Facts and Procedural History

[2] In October 2015, Childress and Demerio Strong went to a party at T.B.'s house. Childress and Strong discussed committing a robbery. T.B. texted Darren Sloss that his cousin was at her house and he should come over. Sloss drove to T.B.'s and parked behind her house. When Sloss went in the house, he did not see his cousin and decided to leave. He exited the house and was attacked outside by Childress and Strong. Strong held a gun to the back of his head and forced him to the ground. Childress and Strong asked him for money. While he was on the ground, Sloss saw Childress rummaging around his car. Sloss was kicked, punched, and pistol-whipped. Some of his clothing was ripped off. Several women came outside, prompting Childress and Strong to run away. Sloss walked to a hospital and reported the robbery. Police found his clothes and wallet behind T.B.'s house, but the money in his wallet, about $200, was gone.

[3] In January 2016, the State charged Childress with level 3 felony armed robbery. In May 2017, a jury trial was held. During voir dire, the prosecutor questioned the potential jurors at length regarding their understanding of reasonable doubt. When the venire was passed to defense counsel, he also questioned the potential jurors about the burden of proof. When defense counsel's questioning was finished, the parties presented the trial court with their for cause and peremptory challenges. The State sought to exercise one of its peremptory challenges to strike Potential Juror 8. Childress raised a Batson claim, noting that two African-American jurors had been excused for cause by agreement of the parties but Potential Juror 8 was the only remaining African-American juror. Tr. Vol. 2 at 166. The prosecutor responded,

When defense was doing his questioning at the end and he said what is your definition of reasonable doubt and the first thing out of [ Potential Juror 8's ] mouth was no doubt . That in fact is too high of a burden. When he was questioned by [the prosecutor] on the different *635 (indiscernible-paper rustling) with the witness a lot of the things that were going back and forth, but the main concern was when he said what is reasonable doubt and his actual comment was a hundred percent, no, a hundred percent. And his answer was no doubt . It was that statement that we struck that was most (indiscernible).

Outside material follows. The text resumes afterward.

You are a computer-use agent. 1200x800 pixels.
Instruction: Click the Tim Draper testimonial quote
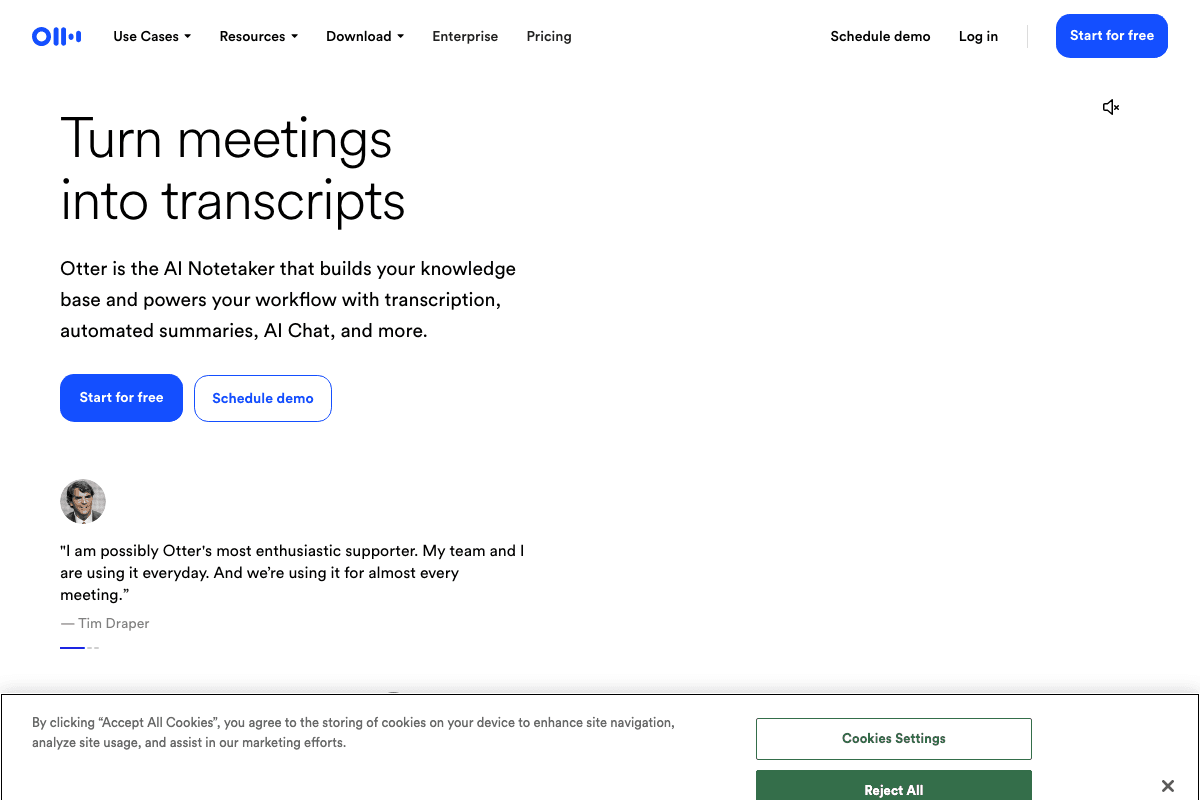click(292, 572)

Id. at 166-67 (emphases added). Defense counsel countered, "I don't think a single answer should be the basis for it. I think [ ], (indiscernible-paper rustling) factual situation in which we have primarily [ ] black individuals, witnesses, [ ] the accused, [ ] and for that reason we think that [Potential Juror 8] who is African-American should remain on the jury." Id. at 167. The trial court noted that at the outset Potential Juror 2 answered "a hundred percent." Id. The prosecutor explained,

[Potential Juror 2] was a hundred percent, you're correct; however, then that was the first answer when the definition was given and then she came around and later said, no, it doesn't have to be a hundred percent. She said I understand after definitions had been given. That's when [Potential Juror 8] said no doubt , and he never came back from that. So, at this point (indiscernible-coughing).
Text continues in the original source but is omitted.